= Amra Choluim Chille =

Hagiography on Colmcille

Amra Choluim Chille or Amra Coluimb Chille is an Old Irish panegyric (amrae, lit. 'wonder'; /sga/) relating to Colmcille.

According to the traditional account the Amra Coluim Chille was composed about the year 575 by Dallán Forgaill, the Chief Ollam of Ireland of that time, in gratitude for the services of Columba in saving the bards from expulsion at the great assembly of Druim Cetta in that year.

"The Amra is not", says Whitley Stokes, "as Professor Atkinson supposed, a fragment which indicates great antiquity." John Strachan, however, on linguistic grounds, assigns it in its present form to about the year 800 (Rev. Celt., XVII, 14).

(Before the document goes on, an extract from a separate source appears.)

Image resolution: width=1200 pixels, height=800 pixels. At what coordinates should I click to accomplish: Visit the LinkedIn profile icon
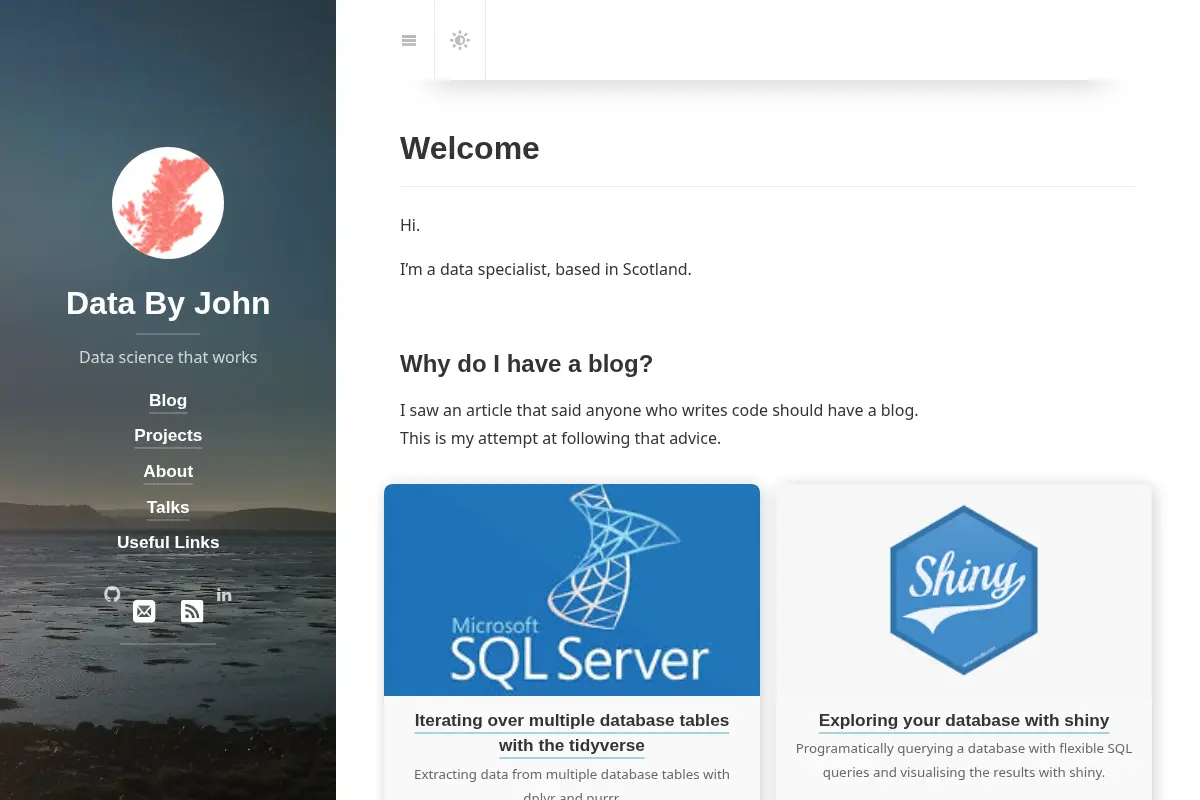pyautogui.click(x=224, y=595)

Stokes, too, seems to favour this view (ibid., XX, 16). But Strachan adds "perhaps something more may be learned from a prolonged study of this and other such as the Amra Senain and the Amra Conroi." Dallan was the author of the former, "held in great repute", says John Colgan, "on account of its gracefulness", and also of another Amra on St. Conall Cael of Inishkeel in Donegal, with whom he was buried in one grave.

==Editions==
The Amra Coluim Chille was printed with a translation by John O'Beirne Crowe in 1871 from the imperfect text in the Lebor na hUidre; also in his edition of the "Liber Hymnorum" by Robert Atkinson, and in his "Goidelica" by Whitley Stokes, from an imperfect text in Trinity College, Dublin.

The Bodleian text (Rawlinson B. 502) was edited, with a translation, for the first time (Rev. Celt., vols. XX-XXI) by Stokes.

The standard modern edition of the Amra is the 2019 work by Jacopo Bisagni.